Material for the task

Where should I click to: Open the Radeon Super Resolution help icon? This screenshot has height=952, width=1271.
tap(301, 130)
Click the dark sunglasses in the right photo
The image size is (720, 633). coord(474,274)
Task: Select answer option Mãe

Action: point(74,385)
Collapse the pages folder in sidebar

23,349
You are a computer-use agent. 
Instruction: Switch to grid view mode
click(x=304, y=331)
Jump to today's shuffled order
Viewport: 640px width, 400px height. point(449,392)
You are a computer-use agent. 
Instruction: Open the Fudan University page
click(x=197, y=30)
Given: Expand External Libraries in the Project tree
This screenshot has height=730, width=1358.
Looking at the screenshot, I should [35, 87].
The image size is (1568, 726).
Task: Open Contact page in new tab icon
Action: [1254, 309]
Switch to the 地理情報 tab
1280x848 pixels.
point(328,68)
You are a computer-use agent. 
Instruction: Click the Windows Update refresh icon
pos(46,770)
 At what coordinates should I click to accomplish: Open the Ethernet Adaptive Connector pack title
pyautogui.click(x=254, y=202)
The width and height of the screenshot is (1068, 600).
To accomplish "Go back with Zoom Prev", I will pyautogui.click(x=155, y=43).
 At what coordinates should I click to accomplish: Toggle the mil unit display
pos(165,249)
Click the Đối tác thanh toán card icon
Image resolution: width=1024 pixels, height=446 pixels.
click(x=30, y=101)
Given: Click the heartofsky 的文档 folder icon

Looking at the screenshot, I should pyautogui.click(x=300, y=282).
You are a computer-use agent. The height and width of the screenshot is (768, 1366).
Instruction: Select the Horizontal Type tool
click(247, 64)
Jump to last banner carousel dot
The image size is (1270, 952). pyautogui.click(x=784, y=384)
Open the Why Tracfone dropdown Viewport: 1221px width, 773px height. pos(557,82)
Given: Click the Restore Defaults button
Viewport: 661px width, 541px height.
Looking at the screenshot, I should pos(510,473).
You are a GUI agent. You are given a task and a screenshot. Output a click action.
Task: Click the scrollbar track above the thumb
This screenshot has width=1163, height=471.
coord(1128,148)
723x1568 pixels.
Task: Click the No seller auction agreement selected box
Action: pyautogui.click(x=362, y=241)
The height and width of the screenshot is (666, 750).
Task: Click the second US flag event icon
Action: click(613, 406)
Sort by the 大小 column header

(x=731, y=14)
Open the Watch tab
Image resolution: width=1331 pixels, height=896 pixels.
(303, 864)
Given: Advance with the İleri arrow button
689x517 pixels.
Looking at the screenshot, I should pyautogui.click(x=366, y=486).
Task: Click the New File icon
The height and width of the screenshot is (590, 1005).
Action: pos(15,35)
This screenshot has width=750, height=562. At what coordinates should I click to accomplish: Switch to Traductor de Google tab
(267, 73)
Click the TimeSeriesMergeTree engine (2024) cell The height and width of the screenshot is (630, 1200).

Exercise directions
Your task is to transcribe the material exactly.

Written answer
Where should I click to: Open the Radeon Super Resolution help icon? This screenshot has height=952, width=1271.
tap(301, 130)
Click the dark sunglasses in the right photo
The image size is (720, 633). coord(474,274)
Task: Select answer option Mãe

Action: point(74,385)
Collapse the pages folder in sidebar

23,349
You are a computer-use agent. 
Instruction: Switch to grid view mode
click(x=304, y=331)
Jump to today's shuffled order
Viewport: 640px width, 400px height. point(449,392)
You are a computer-use agent. 
Instruction: Open the Fudan University page
click(x=197, y=30)
Given: Expand External Libraries in the Project tree
This screenshot has height=730, width=1358.
Looking at the screenshot, I should [35, 87].
The image size is (1568, 726).
Task: Open Contact page in new tab icon
Action: [1254, 309]
Switch to the 地理情報 tab
1280x848 pixels.
point(328,68)
You are a computer-use agent. 
Instruction: Click the Windows Update refresh icon
pos(46,770)
 At what coordinates should I click to accomplish: Open the Ethernet Adaptive Connector pack title
pyautogui.click(x=254, y=202)
The width and height of the screenshot is (1068, 600).
To accomplish "Go back with Zoom Prev", I will pyautogui.click(x=155, y=43).
 At what coordinates should I click to accomplish: Toggle the mil unit display
pos(165,249)
Click the Đối tác thanh toán card icon
Image resolution: width=1024 pixels, height=446 pixels.
click(x=30, y=101)
Given: Click the heartofsky 的文档 folder icon

Looking at the screenshot, I should pyautogui.click(x=300, y=282).
You are a computer-use agent. The height and width of the screenshot is (768, 1366).
Instruction: Select the Horizontal Type tool
click(247, 64)
Jump to last banner carousel dot
The image size is (1270, 952). pyautogui.click(x=784, y=384)
Open the Why Tracfone dropdown Viewport: 1221px width, 773px height. pos(557,82)
Given: Click the Restore Defaults button
Viewport: 661px width, 541px height.
Looking at the screenshot, I should pos(510,473).
You are a GUI agent. You are given a task and a screenshot. Output a click action.
Task: Click the scrollbar track above the thumb
This screenshot has width=1163, height=471.
coord(1128,148)
723x1568 pixels.
Task: Click the No seller auction agreement selected box
Action: pyautogui.click(x=362, y=241)
The height and width of the screenshot is (666, 750).
Task: Click the second US flag event icon
Action: click(613, 406)
Sort by the 大小 column header

(x=731, y=14)
Open the Watch tab
Image resolution: width=1331 pixels, height=896 pixels.
(303, 864)
Given: Advance with the İleri arrow button
689x517 pixels.
Looking at the screenshot, I should pyautogui.click(x=366, y=486).
Task: Click the New File icon
The height and width of the screenshot is (590, 1005).
Action: pos(15,35)
This screenshot has width=750, height=562. At what coordinates should I click to accomplish: Switch to Traductor de Google tab
(267, 73)
Click the TimeSeriesMergeTree engine (2024) cell The height and width of the screenshot is (630, 1200).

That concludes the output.